The vaunted food writer for Vogue, a former lawyer who now practices the equally underappreciated vocation of gastronomy, discusses the world’s first (or at least second) most overwhelming preoccupation: eats.
Steingarten is dubious about allergies to MSG or intolerance to lactose. All food is good at his table. No picky eater, no vegetarian he. He is a true omnivore, ingesting—as long as they’re well prepared—chocolate chip cookies, pig entrails, medium-rare porterhouse, sea urchin gonads, pressed duck, caviar, and coffee, all with gusto and all described here in effusive detail. Steingarten is devoted to food of all kinds, as cosmopolitan as, say, Hannibal Lecter (though with somewhat more restrained tastes, admittedly). Take much of the highfalutin’ stuff with a grain of salt; whether it comes from Trapani, Maldon, or Guerand, it’s still salt, Steingarten concludes. He studies the biochemistry of his viands, giving due attention to flavonols and protein mechanics. He’ll dash off to Paris, Baja California, or Brooklyn at the slightest whiff of gustatory perfection and waggishly report back on how the experts do it—as in his graphic depiction of a pig slaughter in rural France.
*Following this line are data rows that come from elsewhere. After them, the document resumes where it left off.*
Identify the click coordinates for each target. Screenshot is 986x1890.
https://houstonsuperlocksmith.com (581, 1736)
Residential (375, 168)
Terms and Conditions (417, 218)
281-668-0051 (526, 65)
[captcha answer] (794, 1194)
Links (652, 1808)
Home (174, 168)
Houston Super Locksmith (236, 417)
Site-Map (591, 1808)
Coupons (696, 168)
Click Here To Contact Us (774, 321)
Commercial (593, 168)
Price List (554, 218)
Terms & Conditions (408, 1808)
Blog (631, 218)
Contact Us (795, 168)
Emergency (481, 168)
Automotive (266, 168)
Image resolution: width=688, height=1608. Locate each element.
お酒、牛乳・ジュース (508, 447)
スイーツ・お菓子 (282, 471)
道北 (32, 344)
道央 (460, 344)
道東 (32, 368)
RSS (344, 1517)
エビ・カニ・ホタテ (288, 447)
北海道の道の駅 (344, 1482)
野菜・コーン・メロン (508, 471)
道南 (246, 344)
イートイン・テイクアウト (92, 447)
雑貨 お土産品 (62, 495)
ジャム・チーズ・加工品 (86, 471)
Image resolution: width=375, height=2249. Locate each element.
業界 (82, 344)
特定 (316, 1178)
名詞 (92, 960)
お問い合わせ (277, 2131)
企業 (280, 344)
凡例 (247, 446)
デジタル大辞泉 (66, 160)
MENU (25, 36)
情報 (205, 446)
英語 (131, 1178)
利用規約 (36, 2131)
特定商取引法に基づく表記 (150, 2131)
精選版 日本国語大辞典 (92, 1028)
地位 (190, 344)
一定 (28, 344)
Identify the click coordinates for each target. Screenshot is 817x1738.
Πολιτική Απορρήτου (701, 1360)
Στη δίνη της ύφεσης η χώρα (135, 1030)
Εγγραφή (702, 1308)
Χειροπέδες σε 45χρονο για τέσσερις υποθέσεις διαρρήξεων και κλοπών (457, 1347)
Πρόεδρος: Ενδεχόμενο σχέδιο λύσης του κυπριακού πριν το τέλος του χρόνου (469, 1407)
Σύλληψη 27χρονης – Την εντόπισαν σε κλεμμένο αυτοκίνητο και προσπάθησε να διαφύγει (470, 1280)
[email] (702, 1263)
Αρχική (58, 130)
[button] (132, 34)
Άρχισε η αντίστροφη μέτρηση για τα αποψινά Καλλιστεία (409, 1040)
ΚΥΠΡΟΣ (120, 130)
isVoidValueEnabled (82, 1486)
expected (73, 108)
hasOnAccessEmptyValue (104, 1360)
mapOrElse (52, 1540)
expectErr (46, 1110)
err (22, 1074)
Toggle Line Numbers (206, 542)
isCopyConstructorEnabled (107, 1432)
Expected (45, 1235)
Aided by electronic thermometer, camera, and compliant assistants (women whose names change from essay to essay), he analyzes and often reproduces the gastronomic achievements of great cooks worldwide. Adepts will learn the right and wrong ways to brine a goose, prepare a pizza, construct a wedding cake, or sauté spleen in lard with ricotta. But even if the detailed recipes strewn throughout like juicy raisins may be more than a casual reader will attempt, the description is great fun and, incidentally, quite educational. Food writers, beware—this guy is out to eat your lunch.
Steingarten sings of his supper, grand cuisine, or Thanksgiving turkey with panache and canny wit.